EtG hair testing measures the presence of ethyl glucuronide (EtG), which is produced by the liver when a person drinks alcohol and it deposits itself in in a follicle of hair. It is an alcohol testing methodology most commonly used to test for long-term use or abuse of alcohol.
EtG hair tests can detect long term alcohol use.
Ethyl glucuronide (EtG) is a metabolite produced by the liver when ethyl alcohol (or ethanol) is processed and metabolized there. It is a byproduct of ethanol (the type of alcohol in beverages). Glucuronide, a common biological compound made in the liver, binds various toxins and drugs in the body so they can be excreted in the urine. When someone drinks alcohol, even relatively small amounts, glucuronide binds with ethyl alcohol and EtG is formed. Once formed, it travels to and can be detected in the urine or hair.
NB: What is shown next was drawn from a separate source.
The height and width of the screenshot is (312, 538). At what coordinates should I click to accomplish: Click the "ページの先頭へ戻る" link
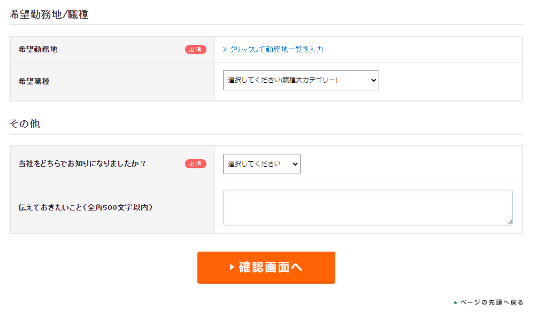(x=491, y=302)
EtG hair tests are generally best used only to determine whether a person has used alcohol chronically over a period of time. It is not the best test to determine one-time use over a period of time or even abstinence if that is required. EtG urine tests tend to be more accurate for that purpose but do not cover the length of time a hair test can cover — up to 90 days in some cases. EtG is deposited and builds up in the hair of a person who uses alcohol regularly. EtG tests are also not used to determine whether a person is currently intoxicated because they do not detect the presence or amount of alcohol in the bloodstream.
As hair grows longer, the EtG is less present and less accurately measured by the test. The best samples are at least ½ inch in length and extracted close to the scalp.